Por un momento, sintió que volvería a ese instante en que había enfrentado sola su final en aquel lecho. Como si todo hubiera terminado ya. Como si ya no hubiera nada más que él o ella pudieran hacer...
—...Solo una semana.
—......
—No, diez días. Quédate aquí, Kassel.
—......
—Quiero tener un hijo.
Susurró contra sus labios húmedos, dejando caer el libro sagrado de sus manos. Luego, tomó esa misma mano y besó cada yema, cada línea de su palma.
—...Inés, no me provoques.
—No es provocación.
No sé cuánto tiempo nos queda. No sé en qué esto es diferente a aquel entonces. Pero ahora, todavía... todavía podemos...
—Abrázame.
Kassel la tomó en sus brazos con un beso que fue más un suspiro. La llevó hacia el sillón junto a la ventana y la depositó con cuidado. Uno a uno, los botones de su vestido cedieron, desde el cuello hacia abajo.
Sus alientos se mezclaron, rozando comisuras y mejillas, y por un instante, rieron. Era un alivio poder hacerlo sin llorar. A medida que la tela se abría, él dejó un rastro de besos tiernos en cada centímetro de piel descubierta.
—...Kassel.
—Sí.
—Te quiero.
—......
—Te sigo queriendo.
—Lo sé, Inés.
—Siempre he rezado por tu seguridad.
—......
Su espalda se tensó por un segundo, sus labios aún enterrados en su pecho. Ella acarició suavemente su lomo mientras murmuraba:
—También rezo ahora para que no te lastimen.
—......
—Así que no te lastimes.
—Está bien.
—No sufras.
—Sí.
—No olvides que, vayas donde vayas, yo estaré rezando por ti.

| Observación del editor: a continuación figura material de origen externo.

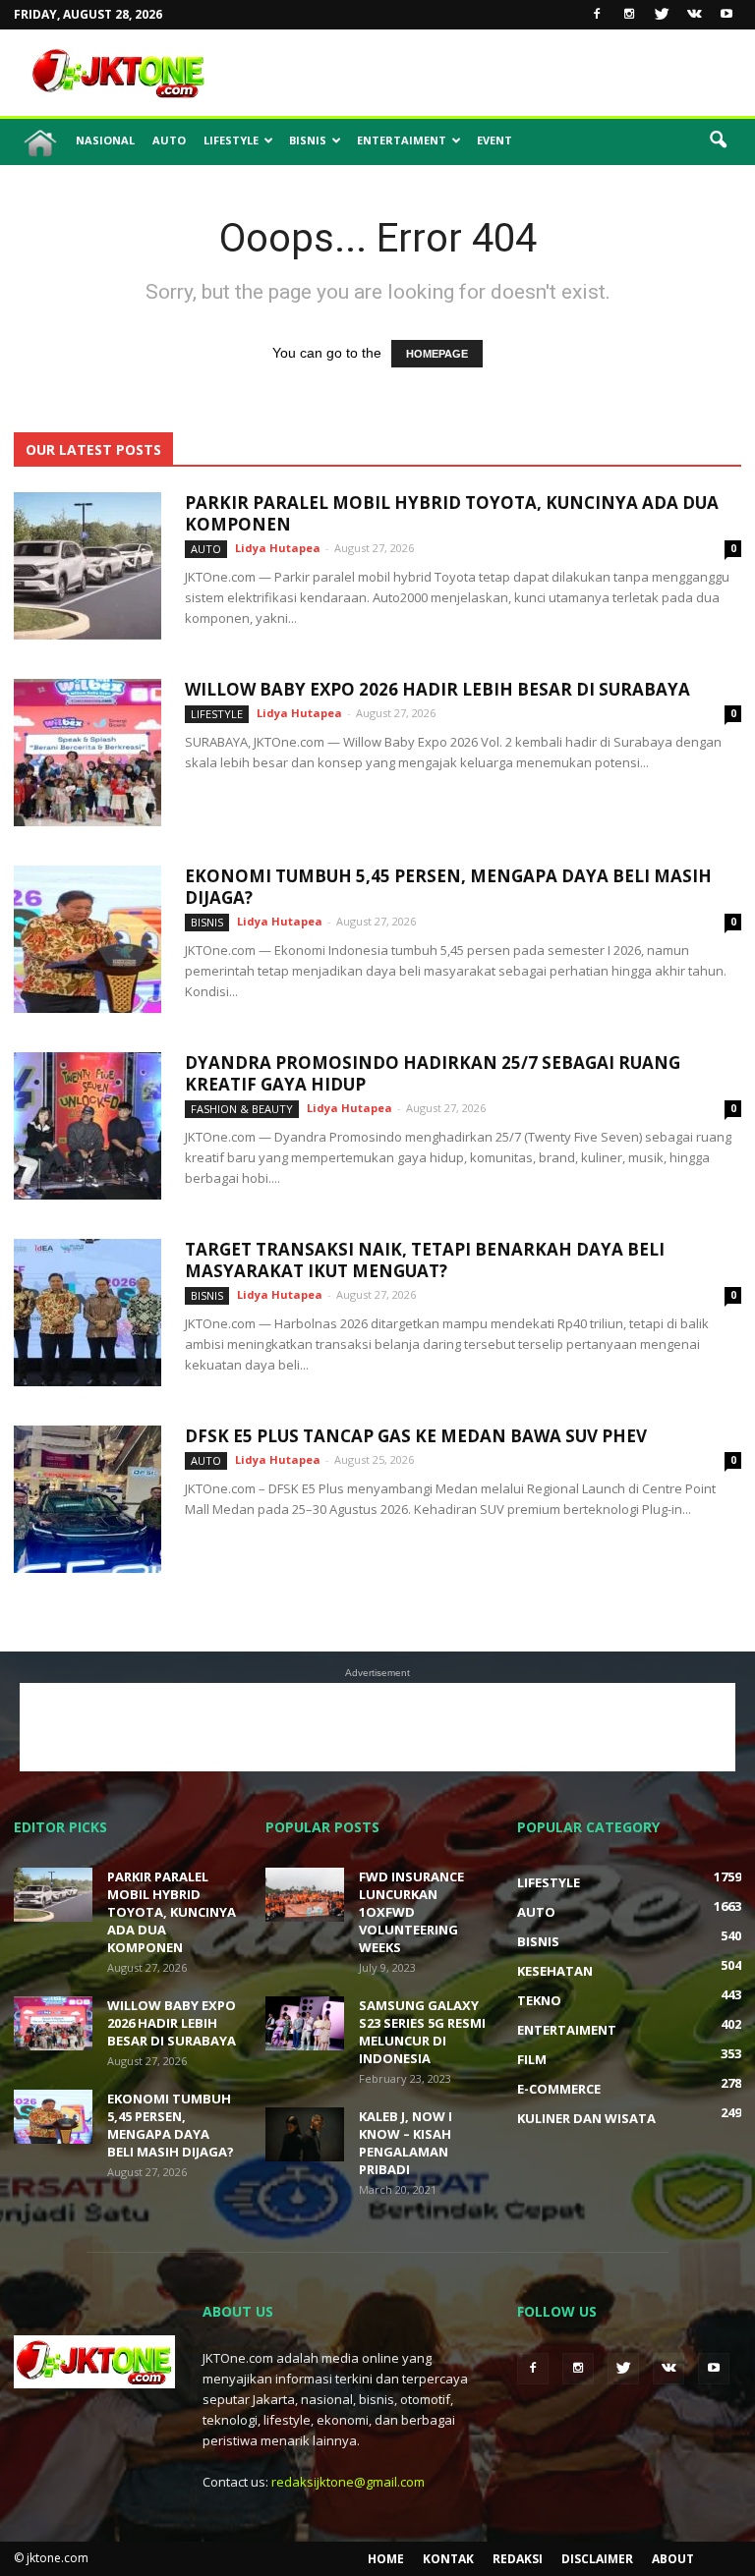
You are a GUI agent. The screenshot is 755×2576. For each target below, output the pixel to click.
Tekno (539, 2000)
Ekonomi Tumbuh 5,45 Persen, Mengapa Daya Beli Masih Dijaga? (448, 887)
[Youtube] (726, 14)
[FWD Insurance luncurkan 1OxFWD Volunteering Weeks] (304, 1895)
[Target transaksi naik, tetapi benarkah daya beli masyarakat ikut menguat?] (87, 1312)
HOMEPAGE (437, 354)
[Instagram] (629, 14)
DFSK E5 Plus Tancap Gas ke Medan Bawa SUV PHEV (416, 1436)
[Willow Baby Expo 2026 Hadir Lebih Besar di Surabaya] (87, 752)
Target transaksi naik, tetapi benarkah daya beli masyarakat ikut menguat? (425, 1260)
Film (532, 2059)
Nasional (105, 140)
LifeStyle (231, 140)
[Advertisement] (510, 72)
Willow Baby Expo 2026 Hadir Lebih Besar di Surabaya (437, 689)
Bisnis (307, 140)
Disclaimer (597, 2558)
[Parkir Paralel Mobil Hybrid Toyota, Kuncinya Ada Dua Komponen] (87, 566)
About (673, 2558)
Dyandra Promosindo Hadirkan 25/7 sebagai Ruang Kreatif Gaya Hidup (432, 1073)
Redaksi (518, 2558)
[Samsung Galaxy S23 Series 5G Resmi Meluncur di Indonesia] (304, 2023)
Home (386, 2558)
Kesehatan (555, 1971)
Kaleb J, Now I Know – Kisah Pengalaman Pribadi (405, 2142)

Kassel alzó la cabeza lentamente. En el silencio, sus miradas se encontraron y se mantuvieron así, suspendidas en el tiempo. Hasta que, de pronto, una sonrisa desencajada cruzó su rostro. Se pasó una mano por la cara, como si intentara borrar algo.
No había duda: estaba llorando.
—...Inés, si me haces llorar, no podré excitarme.
—Sabes que puedes hacerlo en cualquier momento.
Con una malicia juguetona, flexionó ligeramente la rodilla contra su entrepierna y lo atrajo hacia un abrazo.